15. Intellectual Property Where Deluxe Son-Ray Blinds has designed, drawn, written plans or created any products for the Customer, then the copyright in such shall remain vested in Deluxe Son-Ray Blinds, and shall only be used by the Customer with Deluxe Son-Ray Blinds’ consent. 16. Director’s Guarantee If the Customer is a company,
(A) the Director/s of the Customer certify that they have read and understood these terms and will personally guarantee the performance of the Customer’s obligations under this document.
(B) In the event that the guarantors are not directors of the company customer then the guarantors certify that they have received independent finance and legal advice prior to signing this personal guarantee.
(C) Deluxe Son-Ray may exercise its rights under this guarantee at any time and guarantor shall pay the amount of any indebtedness of the Customer forthwith upon demand by Deluxe Son-Ray. It is not a condition precedent to the issue of such demand that Deluxe Son-Ray shall have exercised or exhausted its legal rights against the customer.
(A) If any clause or part thereof of these Terms and Conditions is invalid or not enforceable in accordance with its terms, all other terms or parts thereof which are self-sustained and capable of separate enforcement without regard to the invalid or unenforceable clause or part thereof is and will continue to be valid and enforceable in accordance with its term.

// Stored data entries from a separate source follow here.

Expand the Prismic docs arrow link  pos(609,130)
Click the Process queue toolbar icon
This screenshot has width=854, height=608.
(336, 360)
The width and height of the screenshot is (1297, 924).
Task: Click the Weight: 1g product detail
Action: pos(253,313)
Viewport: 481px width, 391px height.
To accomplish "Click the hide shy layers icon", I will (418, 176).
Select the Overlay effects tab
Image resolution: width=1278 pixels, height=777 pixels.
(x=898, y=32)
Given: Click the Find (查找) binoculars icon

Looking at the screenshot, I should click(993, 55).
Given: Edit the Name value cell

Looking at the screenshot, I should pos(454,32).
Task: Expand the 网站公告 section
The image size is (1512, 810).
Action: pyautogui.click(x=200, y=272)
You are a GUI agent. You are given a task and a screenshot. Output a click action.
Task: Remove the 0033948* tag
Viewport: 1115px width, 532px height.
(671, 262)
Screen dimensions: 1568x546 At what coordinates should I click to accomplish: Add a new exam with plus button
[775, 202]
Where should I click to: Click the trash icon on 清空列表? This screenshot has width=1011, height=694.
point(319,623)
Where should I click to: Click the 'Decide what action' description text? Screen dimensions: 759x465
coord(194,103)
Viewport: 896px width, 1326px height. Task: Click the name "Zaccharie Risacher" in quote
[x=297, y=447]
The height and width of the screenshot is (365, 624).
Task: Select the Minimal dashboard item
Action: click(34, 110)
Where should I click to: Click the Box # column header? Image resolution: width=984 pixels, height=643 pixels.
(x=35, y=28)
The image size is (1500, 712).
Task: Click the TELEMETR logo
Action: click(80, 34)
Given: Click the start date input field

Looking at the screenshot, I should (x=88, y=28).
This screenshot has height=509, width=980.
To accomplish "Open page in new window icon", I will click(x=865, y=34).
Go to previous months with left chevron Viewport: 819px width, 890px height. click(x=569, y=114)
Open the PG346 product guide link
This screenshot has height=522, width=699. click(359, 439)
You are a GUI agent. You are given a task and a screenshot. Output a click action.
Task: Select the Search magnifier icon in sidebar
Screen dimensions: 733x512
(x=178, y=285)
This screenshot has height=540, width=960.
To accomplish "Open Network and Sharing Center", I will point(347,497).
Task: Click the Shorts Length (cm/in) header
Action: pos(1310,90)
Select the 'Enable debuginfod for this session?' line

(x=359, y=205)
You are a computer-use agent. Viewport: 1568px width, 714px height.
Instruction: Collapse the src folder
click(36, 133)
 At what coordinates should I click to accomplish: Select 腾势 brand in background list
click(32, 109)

(B) The Customer agrees that these Terms and Conditions is governed by and construed in accordance with the laws of New South Wales and the Customer and Deluxe Son-Ray Blinds submits to the non-exclusive jurisdiction of the Courts of New South Wales.
(C) Subject to other clauses in these Terms and Conditions and implied provisions, Deluxe Son-Ray Blinds shall not be liable whatsoever to the Customer for any indirect, consequential loss and/or expense (including loss of profit) suffered by the Customer arising out of a breach by Deluxe Son-Ray Blinds of these Terms and Conditions. In the alternative, Deluxe Son-Ray Blinds’ liability shall be limited to damages not exceeding the contract sum of the order.
(D) Deluxe Son-Ray Blinds may assign all or any part of its rights and obligations without the Customer’s consent.
(A) The Customer agrees and that is has read and agrees to be bound by the Product Warranty as displayed on the Deluxe Son-Ray Blinds website (or equivalent) at the time of entering into this Agreement with deluxe Son-Ray Blinds.
(B) Any warranty or product guarantee advertised or offered by Deluxe Son-Ray Blinds does not extend to the fading of any of the products and does not extend to damage caused by accidents, lack of care or misuse or abuse of the product or general wear and tear.